JEEP (Jamaica Emergency Employment Programme) was a national programme launched on March 22, 2012 by then Prime Minister Portia Simpson Miller.
It was conceptualised to provide short-term employment, particularly for people at the lower socio-economic level but was not intended to be a permanent fix to the country’s unemployment challenge.
However, the programme was criticised, particularly by the JLP, which raised concerns about its execution, claiming there was a lack of transparency, potential for political bias, and questioned whether it was adequately addressing unemployment.
Holness told his audience that after examining the PNP’s record they should look at what his party has done.
“We implemented the Housing, Opportunity, Production and Employment (HOPE) programme; we implemented the National Service Corps; we made HEART training free for our youngsters — 120,000 of them got training,” he declared.
“We have summer programmes with over 15,000 to over 20,000 youngsters being employed throughout the government, but I want you to also appreciate that the way in which we ran the economy generated jobs naturally and organically, we didn’t have to create jobs artificially,” he insisted.
He also sought to press home his Administration’s management of the economy.
“… we ran it so well, it has generated jobs in the normal course of its operations and so when unemployment was 13 per cent or more under the PNP, unemployment today is 3.3 per cent, the lowest unemployment rate in the history of Jamaica,” he declared.
In a more localised assault on the PNP, Holness pointed to the water challenges that he said were inherited from the Opposition in the St James Southern constituency which had been held by the PNP for more than three decades before the JLP’s Homer Davis won the seat.

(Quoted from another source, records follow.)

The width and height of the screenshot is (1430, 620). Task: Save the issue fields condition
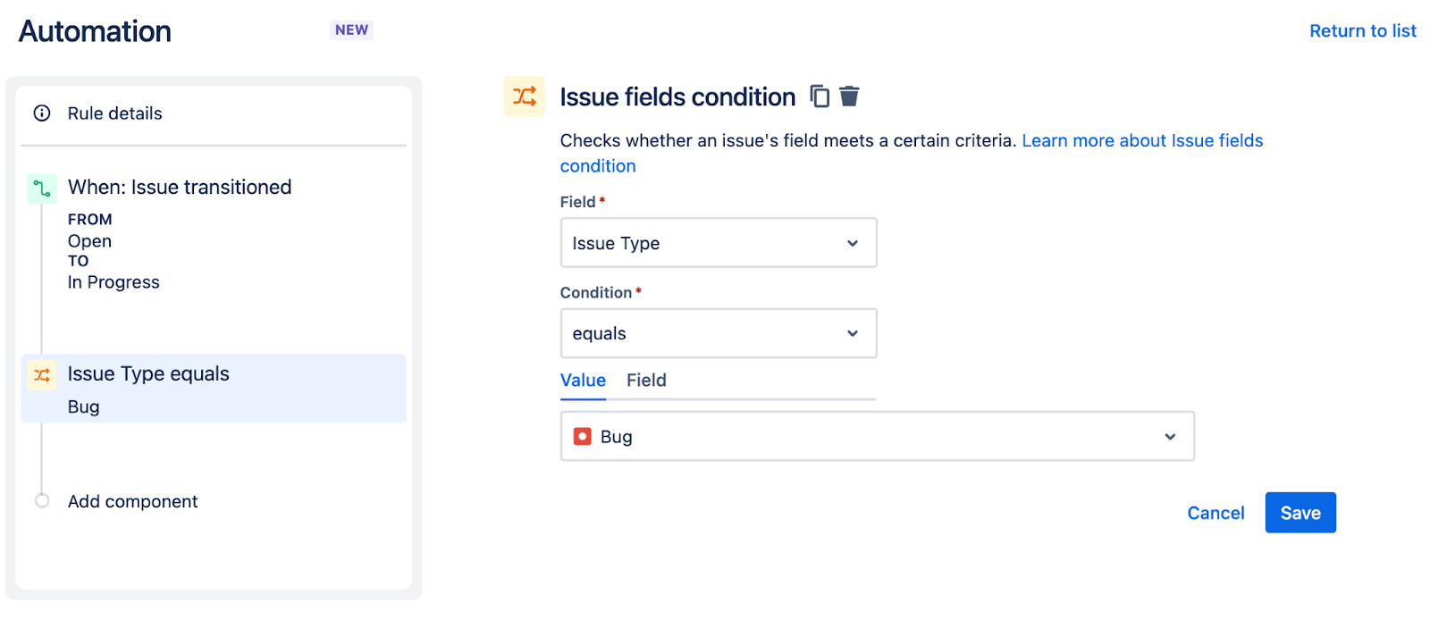point(1300,512)
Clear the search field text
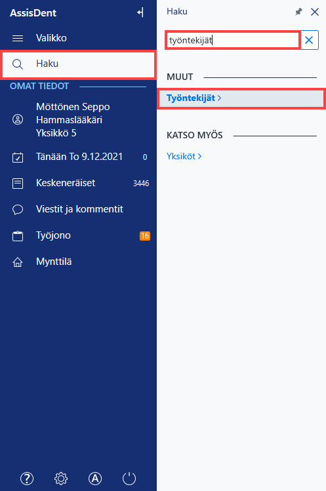The width and height of the screenshot is (326, 491). pos(310,40)
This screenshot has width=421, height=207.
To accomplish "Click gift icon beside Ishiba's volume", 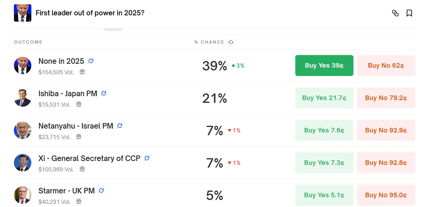I will pyautogui.click(x=79, y=104).
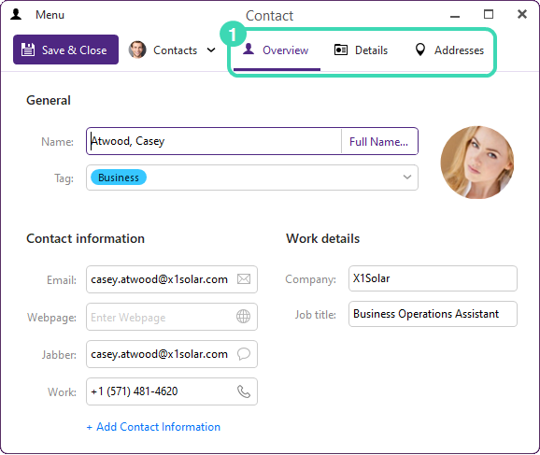This screenshot has width=540, height=455.
Task: Click the Job title input field
Action: coord(433,314)
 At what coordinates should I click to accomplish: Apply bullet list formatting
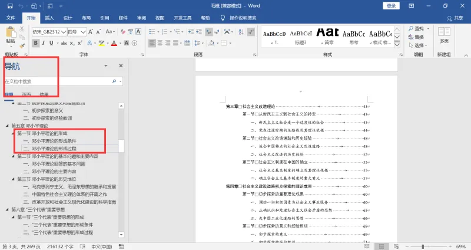pyautogui.click(x=152, y=32)
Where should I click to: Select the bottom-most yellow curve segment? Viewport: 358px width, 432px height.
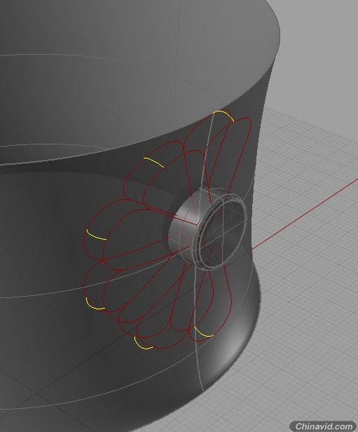point(142,344)
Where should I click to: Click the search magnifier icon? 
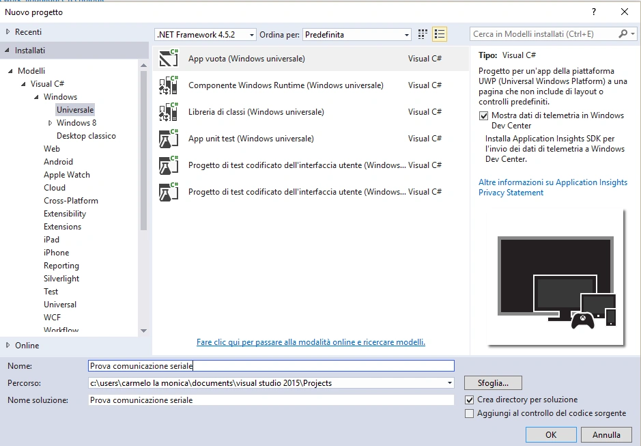click(623, 34)
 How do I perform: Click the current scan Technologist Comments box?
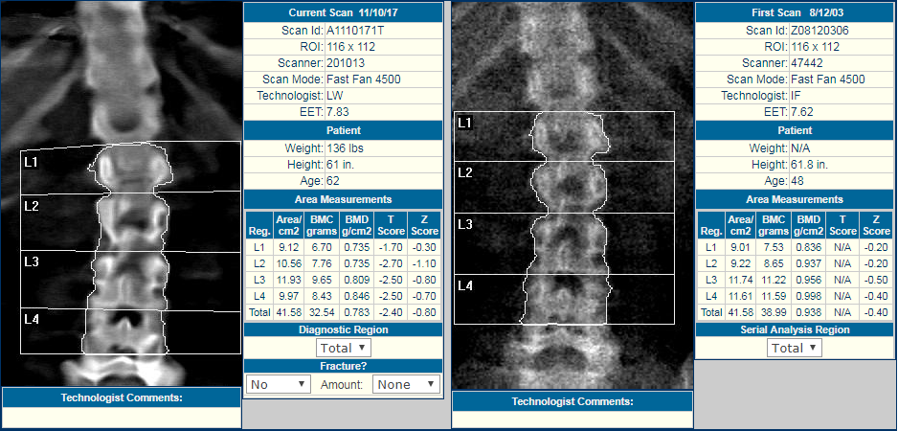[x=121, y=418]
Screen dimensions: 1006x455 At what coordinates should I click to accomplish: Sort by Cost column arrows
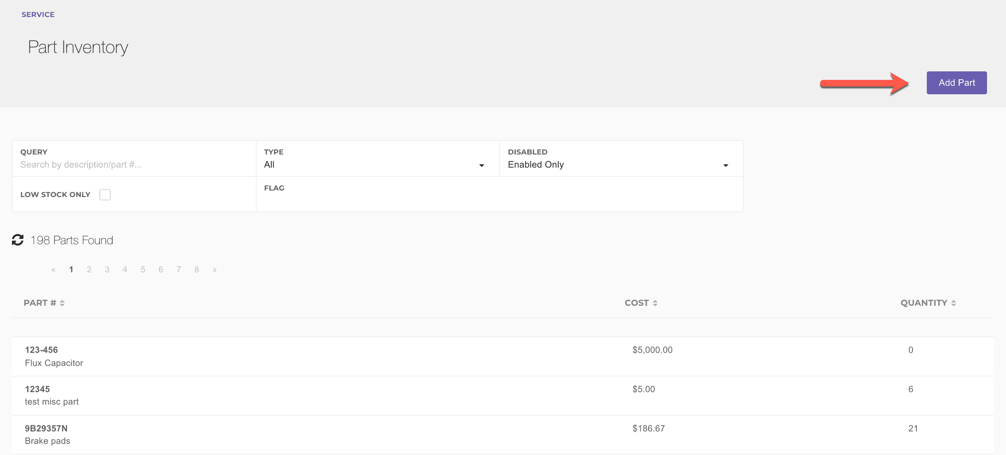coord(655,303)
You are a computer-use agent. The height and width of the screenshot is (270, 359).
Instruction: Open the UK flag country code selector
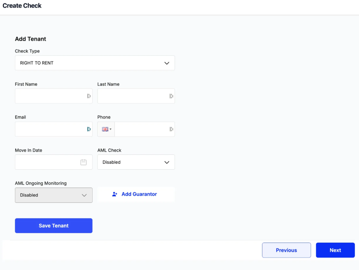point(106,129)
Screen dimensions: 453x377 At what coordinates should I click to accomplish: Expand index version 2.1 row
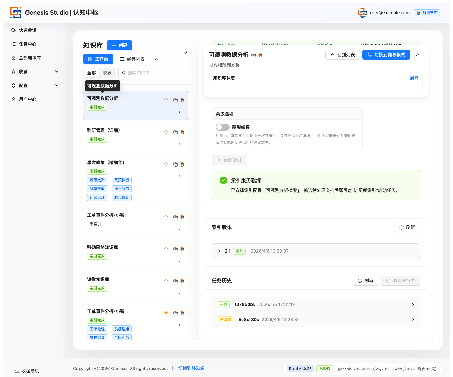[219, 251]

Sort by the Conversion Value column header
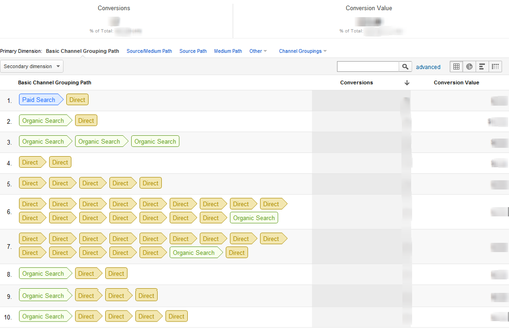tap(456, 82)
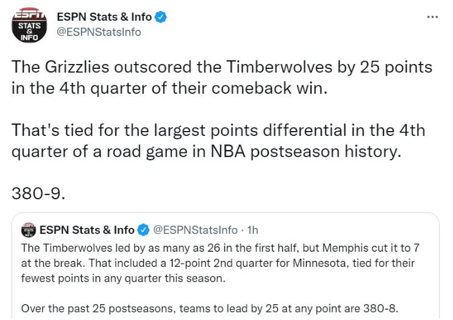
Task: Open the @ESPNStatsInfo handle in tweet header
Action: 99,32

“Bear in mind that we didn’t create the problem and I will go a little further by saying that this constituency was held by the PNP for over 30 years,” he said.
“Of that 32 years, the PNP had 18 and a half years straight that they ran the country, they were on charge. There was no break in their term of office, they had State resources for 18 and a half years,” he added.
Drawing a comparison, he highlighted plans for work to be done in the area such as the recently announced $600-million improvement project that will impact the Shettlewood to Anchovy water supply.
“They ran the economy of this country for 18 and a half years straight and if you take what they have done for water in 18 and a half years, and you take it and you compare it to what we have done for water on our nine years, we doubled what they have done,” he declared.
Holness insisted that he had to take this approach so that JLP supporters and other voters would understand what has been happening so that they could make an educated choice.
He charged that the Opposition, having nothing of substance to campaign on, has been using other strategies to compete with the Government.
“They tried to play upon the frustrations and discontent and and real concerns of the frustrated voter to get the frustrated voter to not pay attention to all that we are doing and to vote in an emotional and probably sometimes irrational way,” he said.
“We have countered that because we have a resume of achievements that we showed to the public that cannot be contested,” he continued.
“So now their campaign has shifted from trying to deal with our record to trying to attack people individually,” he said.
“You see this with the school bus policy
— a policy makes sense, that is going to benefit the people
— they are trying to attack the policy. It never work and then now they trying to attack the person who is implementing the policy,” he said.
“I am here now pointing out to you, don’t get caught in this kind of false narrative and trickery that the Opposition is coming with,” he stated.